Supreme Court of New York, Appellate Division

June 4, 1909

IN RE WEST 151ST STREET IN THE CITY OF NEW YORK.

Appeal from Special Term, New York County.

In the matter of the application of the City of New York for the discontinuance and closing of West 151st street, etc. From an order amending the proceeding by discontinuing it as to a part of the street, Jessie Gillender, an abutting owner, appeals. Reversed.

[117 N.Y.S. 842] Charles De Hart Brower, for appellant.

Thomas C. Blake, for respondent.

Argued before INGRAHAM, McLAUGHLIN, LAUGHLIN, CLARKE, and SCOTT, JJ.

SCOTT, J.

In this proceeding to discontinue and close West 151st street, from the easterly side of Riverside Drive Extension to the bulkhead line in the north of Hudson river, Jessie Gillender appeals from an order, entered on motion of the corporation counsel, so amending the proceeding as to discontinue it as to that portion of the street which lies between the right of way of the New York Central & Hudson River Railroad Company and the bulkhead line. The facts which underlie this proceeding were quite fully discussed in Gillender v. City of New York, 127 A.D. 612, 111 N.Y.Supp. 1051, and it will be unnecessary to do more than briefly state them now. The appellant is the owner of certain lands on either side of Twelfth avenue, extending from West 151st street to 152d street. The property east of Twelfth avenue extends to the right of way of the New York Central & Hudson River Railroad Company and comprises a strip about 11 feet in width on West 151st street, and running along Twelfth avenue to 152d street. The property west of Twelfth avenue extends from that avenue to the bulkhead line from the northerly line of 151st street to the southerly line of 152d street. Both parcels were obtained originally through a water grant from the mayor, aldermen, and commonalty of the city of New York to Richard Carman in 1852, and both parcels are below the high-water line as it then existed. Under the grant the city retained title to the bed of Twelfth avenue and 151st and 152d streets, to be used for street purposes. 151st street was legally opened on April 19, 1876, and is now physically opened, except where it lies under water, and constitutes the only means of access to appellant's property from the rest of the city. Appellant's property is rented to various tenants, and 151st street has been used by her and her tenants as the sole means of access to the property.
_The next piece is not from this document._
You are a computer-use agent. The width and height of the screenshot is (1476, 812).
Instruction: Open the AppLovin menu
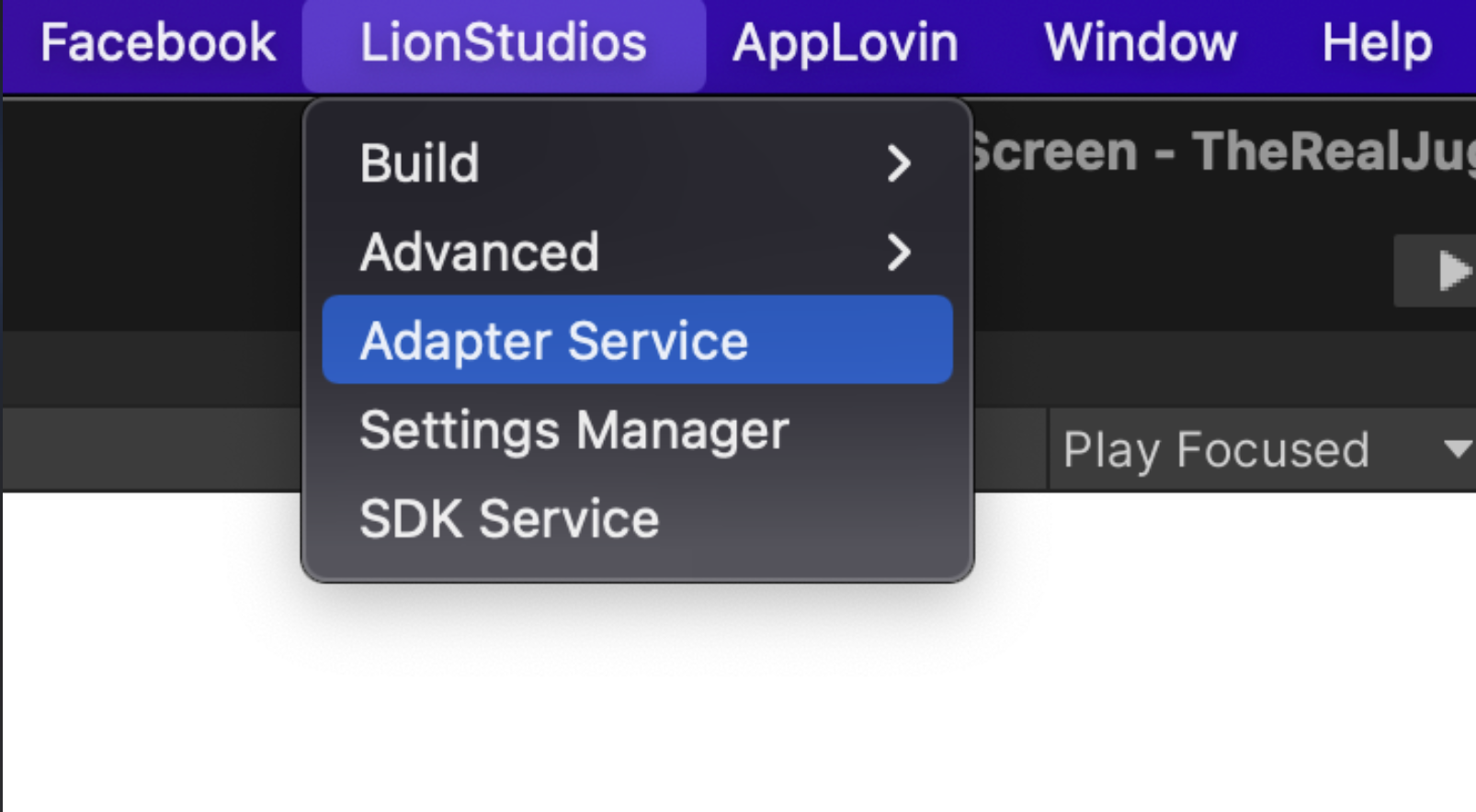[845, 43]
To the east of said premises there is now being constructed a public improvement known as the " Riverside Drive Extension," at a level of upwards of 20 feet above 151st street. As originally designed it was proposed to carry 151st street under the Extension by means of an archway, which would leave the street open and unobstructed. Subsequently action was taken by the local authorities to change the grade of 151st street (and other streets) east of the Extension, so as to bring such grade up to the level of that of the Extension. The result of thus changing the grade of 151st street east of the Extension, and leaving it unchanged to the west thereof, would be to build a wall 20 or 30 feet high across 151st street at the Riverside Drive Extension, and thus effectually cut off all practicable access to appellant's property through that street, the westerly end of which lay in the waters [117 N.Y.S. 843] of the Hudson river. Twelfth avenue is also for the most part under water and has never been actually opened. It was thus proposed to isolate appellant's property and destroy its usable value. Under these circumstances, in an action brought by the present appellant against the city of New York, an injunction pendente lite was granted restraining the city and its contractors from closing or obstructing said 151st street, so as to deprive the appellant and her tenants from using the same as a means of access to her property. In his opinion rendered on granting the motion for an injunction the learned justice at Special Term suggested that proceedings should be taken, under chapter 1006, p. 2037, Laws 1895, to legally close as much of 151st street as lay west of the Riverside Drive Extension. This suggestion was adopted, and proceedings were initiated for closing the street, and commissioners of estimate and appraisal appointed. A motion was then made to dissolve the above-mentioned injunction. This motion was denied at Special Term, and the order denying it affirmed by this court. Gillender v. City of New York, supra.The commissioners of estimate and assessment made a report in which they awarded to appellant substantial damages for the destruction of her private easements in 151st street. This report was not confirmed, and the matter was referred to new commissioners, who have also reported, awarding to appellant reduced, but still substantial, damages.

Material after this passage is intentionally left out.